Therefore, The president nominates these officials and, once they are confirmed into their functions by the Senate, they have life tenure unless they resign or are removed. However, to be removed, the judges have to go through an impeachment process and no justice has been removed from its chair through a political trial. One of the most interesting parts of the Chief Justice and its associates is the fact the Justices have particular philosophical and political leanings that can change the way they see a case; and, while most decisions are reached unanimously, each Justice has a vote and can exercise its free will in every matter they see fit.

Under that perspective, the main purpose of the Supreme Court is not to create law; on the contrary, the Supreme Court has the function of serving as an interpreter of the United States Constitution. The Court has to bring justice to the citizens, arbitrating disputes that can be sensible for the well-being of the American population and guaranteeing that the citizens have equal rights and justice. Nonetheless, before reaching the Supreme Court, there are two other instances in the Federal Court System; the District Courts and the Court of Appeals.
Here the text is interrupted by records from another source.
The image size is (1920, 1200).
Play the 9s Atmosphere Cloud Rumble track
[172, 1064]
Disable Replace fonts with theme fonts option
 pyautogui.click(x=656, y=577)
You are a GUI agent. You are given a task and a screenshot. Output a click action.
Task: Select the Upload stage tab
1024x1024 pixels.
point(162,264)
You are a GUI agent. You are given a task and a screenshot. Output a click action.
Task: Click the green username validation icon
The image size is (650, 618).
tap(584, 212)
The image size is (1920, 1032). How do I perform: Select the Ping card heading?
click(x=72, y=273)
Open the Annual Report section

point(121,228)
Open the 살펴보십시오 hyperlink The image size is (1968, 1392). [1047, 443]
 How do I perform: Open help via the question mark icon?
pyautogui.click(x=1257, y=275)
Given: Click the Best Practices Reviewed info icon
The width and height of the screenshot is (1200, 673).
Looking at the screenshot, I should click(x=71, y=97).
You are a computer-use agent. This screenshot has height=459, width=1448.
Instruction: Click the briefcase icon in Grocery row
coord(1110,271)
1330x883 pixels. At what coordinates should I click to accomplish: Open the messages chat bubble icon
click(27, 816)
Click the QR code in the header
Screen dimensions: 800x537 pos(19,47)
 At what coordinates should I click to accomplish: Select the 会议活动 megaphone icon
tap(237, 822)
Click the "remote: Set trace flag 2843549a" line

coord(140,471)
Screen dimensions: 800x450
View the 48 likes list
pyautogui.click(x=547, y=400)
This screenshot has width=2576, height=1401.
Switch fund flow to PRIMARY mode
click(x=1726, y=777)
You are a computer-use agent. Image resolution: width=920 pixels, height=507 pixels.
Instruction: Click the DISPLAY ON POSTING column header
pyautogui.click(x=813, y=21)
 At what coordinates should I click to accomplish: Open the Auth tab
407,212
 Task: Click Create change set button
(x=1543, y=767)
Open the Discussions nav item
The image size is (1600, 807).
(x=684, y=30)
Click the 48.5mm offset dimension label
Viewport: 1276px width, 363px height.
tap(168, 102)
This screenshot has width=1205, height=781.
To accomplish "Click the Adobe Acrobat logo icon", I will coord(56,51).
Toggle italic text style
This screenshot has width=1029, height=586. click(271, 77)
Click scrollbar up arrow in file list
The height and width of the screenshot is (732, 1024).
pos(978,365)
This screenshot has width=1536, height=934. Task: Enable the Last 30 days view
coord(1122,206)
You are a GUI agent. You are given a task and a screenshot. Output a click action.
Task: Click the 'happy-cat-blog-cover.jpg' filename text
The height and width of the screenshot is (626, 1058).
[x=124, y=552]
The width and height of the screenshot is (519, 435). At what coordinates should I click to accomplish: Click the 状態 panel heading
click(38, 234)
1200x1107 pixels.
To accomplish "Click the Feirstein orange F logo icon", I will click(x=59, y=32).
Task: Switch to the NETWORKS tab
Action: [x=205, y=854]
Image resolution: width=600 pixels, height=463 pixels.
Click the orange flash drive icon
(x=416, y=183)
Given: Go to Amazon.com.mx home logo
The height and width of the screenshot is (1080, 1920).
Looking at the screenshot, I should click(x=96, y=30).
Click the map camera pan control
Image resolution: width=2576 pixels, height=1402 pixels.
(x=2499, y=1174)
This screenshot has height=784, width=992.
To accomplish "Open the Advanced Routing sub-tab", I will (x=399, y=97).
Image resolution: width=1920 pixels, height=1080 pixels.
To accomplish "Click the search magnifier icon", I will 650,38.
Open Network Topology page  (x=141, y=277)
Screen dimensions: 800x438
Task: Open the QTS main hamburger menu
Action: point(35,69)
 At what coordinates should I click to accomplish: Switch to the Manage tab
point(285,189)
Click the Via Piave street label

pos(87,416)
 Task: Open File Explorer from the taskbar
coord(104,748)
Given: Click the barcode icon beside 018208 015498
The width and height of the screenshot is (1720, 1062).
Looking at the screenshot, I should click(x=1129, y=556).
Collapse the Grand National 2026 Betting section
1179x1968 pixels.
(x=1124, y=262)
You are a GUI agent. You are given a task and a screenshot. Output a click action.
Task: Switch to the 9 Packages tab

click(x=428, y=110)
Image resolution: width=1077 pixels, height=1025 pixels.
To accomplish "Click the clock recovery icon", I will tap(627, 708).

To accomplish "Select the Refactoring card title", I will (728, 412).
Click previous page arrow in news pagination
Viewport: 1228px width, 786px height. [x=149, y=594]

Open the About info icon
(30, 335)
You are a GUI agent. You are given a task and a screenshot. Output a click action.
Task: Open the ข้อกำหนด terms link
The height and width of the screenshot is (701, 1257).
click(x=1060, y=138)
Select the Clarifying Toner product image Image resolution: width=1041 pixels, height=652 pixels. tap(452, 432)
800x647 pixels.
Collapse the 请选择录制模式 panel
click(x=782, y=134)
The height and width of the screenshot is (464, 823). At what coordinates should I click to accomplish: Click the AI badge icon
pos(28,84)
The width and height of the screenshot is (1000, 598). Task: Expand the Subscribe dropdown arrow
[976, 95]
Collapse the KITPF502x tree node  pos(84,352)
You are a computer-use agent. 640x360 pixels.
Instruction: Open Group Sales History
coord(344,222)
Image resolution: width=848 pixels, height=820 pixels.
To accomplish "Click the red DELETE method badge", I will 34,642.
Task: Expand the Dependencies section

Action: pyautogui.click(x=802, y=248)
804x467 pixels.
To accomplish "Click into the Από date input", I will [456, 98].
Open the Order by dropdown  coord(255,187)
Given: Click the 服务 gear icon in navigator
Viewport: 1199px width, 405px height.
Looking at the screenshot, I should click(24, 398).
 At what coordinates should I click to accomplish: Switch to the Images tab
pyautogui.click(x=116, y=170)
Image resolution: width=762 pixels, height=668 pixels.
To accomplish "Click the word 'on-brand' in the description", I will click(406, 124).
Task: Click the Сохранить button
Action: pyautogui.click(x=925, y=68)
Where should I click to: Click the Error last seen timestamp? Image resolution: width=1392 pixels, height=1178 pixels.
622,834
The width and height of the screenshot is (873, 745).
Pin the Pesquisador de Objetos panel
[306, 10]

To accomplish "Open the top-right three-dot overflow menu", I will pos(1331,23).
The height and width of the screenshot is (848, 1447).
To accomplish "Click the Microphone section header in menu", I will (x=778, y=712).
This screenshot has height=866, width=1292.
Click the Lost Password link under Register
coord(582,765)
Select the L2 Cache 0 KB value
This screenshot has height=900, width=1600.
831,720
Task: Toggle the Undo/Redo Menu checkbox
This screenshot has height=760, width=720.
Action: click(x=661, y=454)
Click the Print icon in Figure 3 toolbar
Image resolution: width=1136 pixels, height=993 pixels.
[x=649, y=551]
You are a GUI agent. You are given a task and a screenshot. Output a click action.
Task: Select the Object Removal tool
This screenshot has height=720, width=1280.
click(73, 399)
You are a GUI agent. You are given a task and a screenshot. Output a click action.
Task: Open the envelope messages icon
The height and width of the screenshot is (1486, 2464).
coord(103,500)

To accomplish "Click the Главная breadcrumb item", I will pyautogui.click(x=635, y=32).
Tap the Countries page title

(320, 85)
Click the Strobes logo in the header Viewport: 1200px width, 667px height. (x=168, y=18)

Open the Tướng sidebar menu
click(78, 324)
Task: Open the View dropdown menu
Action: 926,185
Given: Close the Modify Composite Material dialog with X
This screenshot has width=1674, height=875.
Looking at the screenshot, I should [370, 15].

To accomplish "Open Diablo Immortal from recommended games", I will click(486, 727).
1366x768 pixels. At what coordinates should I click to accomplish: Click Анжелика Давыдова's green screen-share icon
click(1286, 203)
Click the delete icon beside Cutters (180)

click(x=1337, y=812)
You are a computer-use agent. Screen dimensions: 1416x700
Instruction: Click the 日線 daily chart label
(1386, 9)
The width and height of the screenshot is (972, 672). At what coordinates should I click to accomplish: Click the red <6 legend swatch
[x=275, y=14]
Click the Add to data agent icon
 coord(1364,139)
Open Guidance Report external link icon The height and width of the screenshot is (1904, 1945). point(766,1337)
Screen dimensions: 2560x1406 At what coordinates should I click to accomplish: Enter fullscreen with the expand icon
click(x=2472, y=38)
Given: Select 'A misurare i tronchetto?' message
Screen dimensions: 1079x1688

There are 94 district courts in the U.S. These courts resolve legal disputes on a Federal level, determining the facts, like State Courts, and deciding through a trial with a jury, which part of the dispute is right. On top of the District Courts is the Court of Appeals; there are 13 courts of appeals in the country, organized regionally. The main prerogative of the Court of Appeals is to determine whether or not the law was applied correctly in the District Courts, hearing challenges to the court decisions. The Court does not use a jury, relying on three judges to pass judgment.

The courts have a largely ruling approach, which means they possess the powers to prosecute and process any potential abuse, oppression, and injustice in the country. These powers are essential in a Federal system to balance the power of the states. However, the courts cannot change laws, nor prosecute or judge matters on a state level. On the other hand, the Supreme Court can amend and rectify omissions or defects in a decision, if these amendments do not change the nature of the decision. Ultimately, the United States of America’s judicial, legislative, and executive powers are balanced against one another, which prevents any of them from becoming too powerful. The Legislative branch can impeach the president, the president can recommend legislator, and the Supreme Court can impeach judges and make amendments to overturn executive decisions. This carefully planned balance between powers is the backbone of the American democracy and the heart of the American way of life.